Go get a near-sure thing such as Pat Neshek, a veteran who walks no one and still strikeouts a bunch. At 37 with an outgoing personality, Neshek also brings leadership to a team that is looking for some. He walked just six guys in 62 innings last season. Entering his 12th season in the majors, he’s looking for his first ring.

All these top of the market relievers may be handsomely paid. But relievers are still something of a bargain compared to position players and starting pitchers. One of the key words for this winter should be creativity. If there’s value to be had in the reliever market, capitalize on it. 

Comeback kid Mike Minor, Jake McGee and Tony Watson headline the crop of free agent lefties available. Brad Hand of the Padres could also be had by trade but his market isn’t moving too quickly (and he won’t come cheaply).

Minor, 29, who posted a 2.55 ERA in 2017 after health issues kept him out of the majors in 2015-16, is expected to be paid handsomely. He is also open to the idea of potentially starting if a team is interested in him doing so.

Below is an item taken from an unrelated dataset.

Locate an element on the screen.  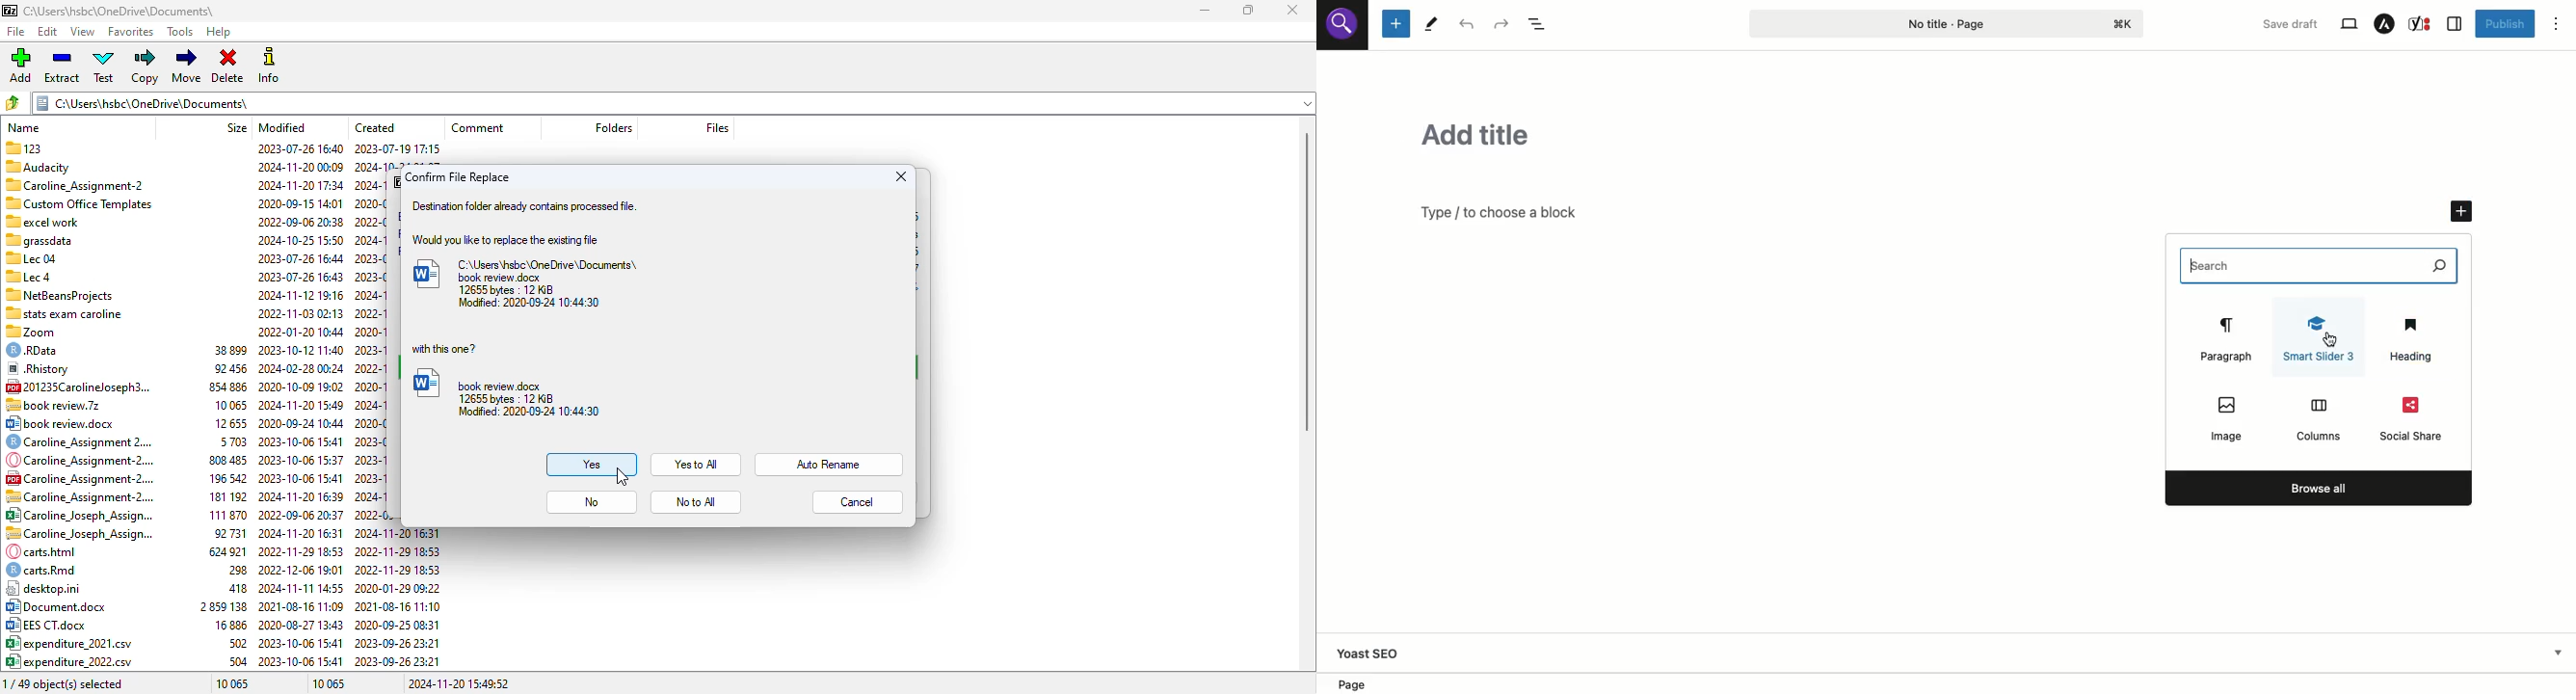
size is located at coordinates (236, 126).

The Royals reportedly could give him that shot.

McGee’s American League East experience could be appealing.

He's 31 and had a 3.61 ERA with the Rockies in 2017 and has a 3.15 ERA lifetime. He’s not quite the strikeout pitcher he was earlier in his career — he had an 11.6 K/9 in 2015 — but a 9.1 K/9 is still very strong, particularly when coupled with just 0.6 homers allowed per nine.

For what it’s worth: McGee has also dominated the Red Sox, who have a .125 average, .190 on-base percentage and .192 slugging against him in 117 regular-season plate appearances. 

McGee throws a mid-90s fastball with a low-80s slider. He can operate up in the zone, and he actually has been even more effective against righties than lefties in his career, including in 2017. McGee’s been a closer, too, with 44 career saves.

The Sox had the second-best bullpen in the majors by ERA in 2017, at 3.07. Yet, come the postseason, there wasn’t a sense of great confidence or even a clear shape to the pecking order behind one of the absolute best relievers in the game, Kimbrel.